Google meeting

Google meeting-

MRC CSC objectives

• Platform for bioinformatics training

 

• Project to analyse and report QC metrics across all ChIP-seq data.

Training

• MRC asking for all PhD students to receive bioinformatics training.
  • Introduction to R
  • Statistical inference in Biology.
  • Applied bioinformatics

• Post docs and senior scientists wish to acquire skills.
  • R
  • High-throughput sequencing analysis.
  • Simple statistics

Training from Bioinformatics team

• General training in genomics data
• Visualisation of high throughput sequencing data
• Training in the analysis of high throughput sequencing data in R

Analysis of HTS in R

• All courses are presented as in RStudio.
• Rpres format used to allow display of material within RStudio itself.
• All material public and version controlled on github
• Topics include
  • Introduction to R
  • Reproducible R
  • Introduction to Bioconductor
  • Introduction to ChIP-seq and RNA-seq

Analysis of HTS in R - Issues

• Very popular course.
  • Requires large room.
  • Requires computer systems set-up in advance.
  • Any changes require update to all computers.
• Analysis of HTS is computationally expensive.
  • Most course use dummy data.
  • Use of subsetted data limits usefullness of course to real world data.
• Data for course must be downloaded to every machine.
  • Often incorrect selection of data leads to problems.
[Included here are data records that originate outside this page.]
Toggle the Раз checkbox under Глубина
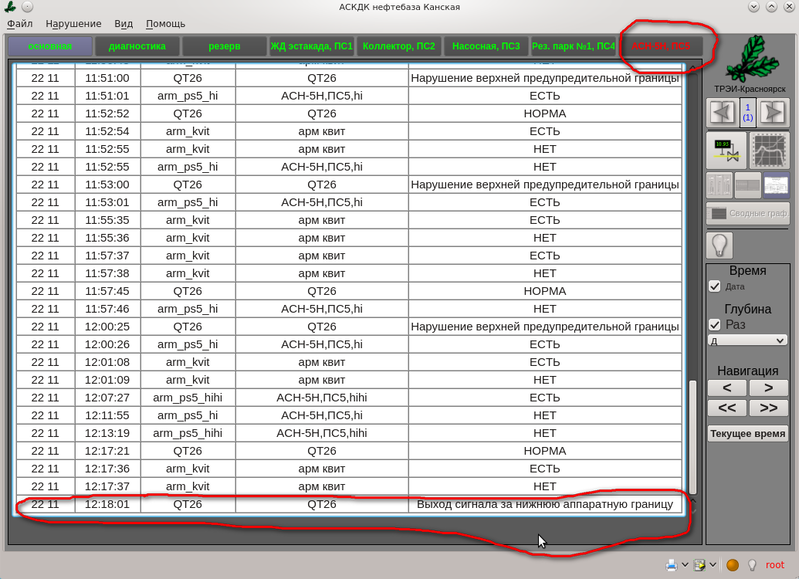The height and width of the screenshot is (579, 799). [x=715, y=325]
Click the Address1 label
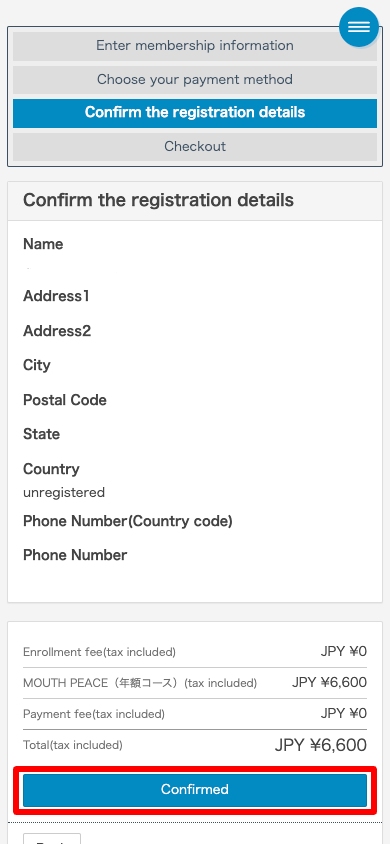The height and width of the screenshot is (844, 390). (x=56, y=296)
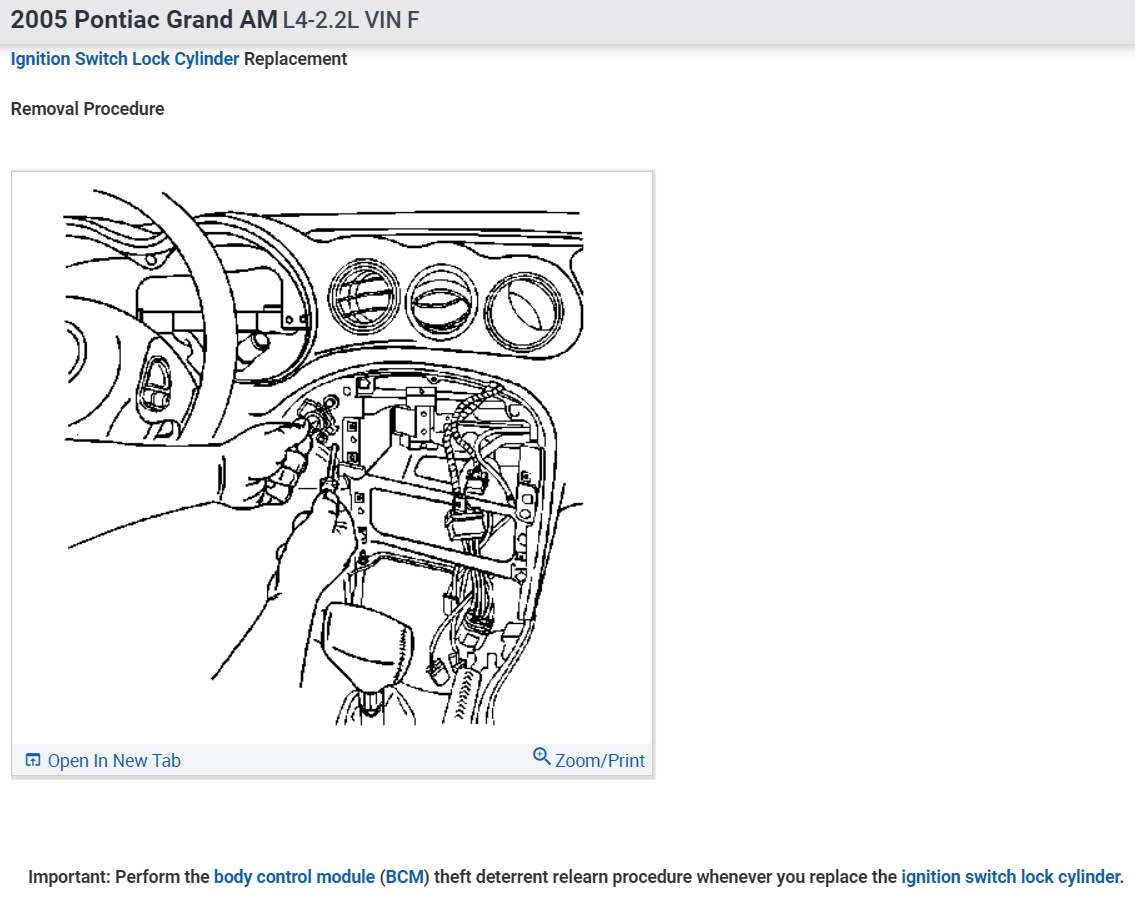
Task: Click the L4-2.2L VIN F engine designation
Action: 350,19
Analysis of HTS in R - Solution

• Rstudio server.
  • Bring low power laptop simply to login to server.
  • Environment already set-up and easy to update.
  • All computation run on server. Allows for examples using multicore processing and more memory.
  • Central/shared directory for data.

An Rstudio-server?

• Where to get an Rstudio server.
  • Invest in MRC CSC server?
    • Not so scalable
    • Not useful for most of the year
  • Use cloud platform? Tried in BioC 2014 and received grant for MRC CSC courses.

HTS pipelines

• Rapid and reproducible results from high thoughput sequencing data is essential for any modern bioinformatics core.
• To achieve this we use version controlled pipelines optimised for our local compute resources.

ChIP-seq pipeline

• Previous versions of ChIP-seq pipeline were developed at Cambridge University by Thomas Carroll.
• Widely used in CRUK, Sanger and Cambridge University and now adapted for MRC CSC in London.
• Many of the tools within pipeline have now been wrapped up in R/Bioconductor packages maintained by MRC CSC.
  • ChIPQC.
  • Triform.
  • soGGi.
  • tracktables.

Updated ChIP-seq pipeline

• First pipeline used multiple tool sets and so was hard to version control and install.
• An R centric ChIP-seq pipeline has now been developed within MRC Clinical Sciences Centre.
  • This new pipeline runs as a single R markdown script and generates HTML reports linked to IGV.
  • Easily installed dependencies from Bioconductor and CRAN repositories.

Testing the ChIP-seq pipeline

• To test the first version of the ChIP-seq pipeline we analysed 1400 datasets and investigated QC metrics and their relation to both each other and related processing steps.
• This provided us with essential knowledge of which QC flags to be used in controlling ChIP-seq data.

 

Testing the R-centric ChIP-seq pipeline

• More recently new forms or ChIP-seq have emerged (MNAse seq, ChIP-exo) and with new technologies the sequencing output has rapidly grown.

 

• A large scale reanalysis of ChIP-seq data is required to gain a better understanding of how metrics relate to new ChIP methods as well as the increased length/depth and complexity of sequencing.

 

Testing the R-centric ChIP-seq pipeline

• Re-run study with new tools and new pipeline on all available ChIP-seq, ChIP-exo, MNAse-seq data.

 

• Analysis of results will be reviewed within the Bioinformatics team and with Shamith Samarajiwa (MRC Cancer Unit) and Ines De Santiago (CRUK Cambridge) .

 

• The full pipeline and all metric results will be freely available and published within Github. Analysis of QC flags published in a peer reviewed journal.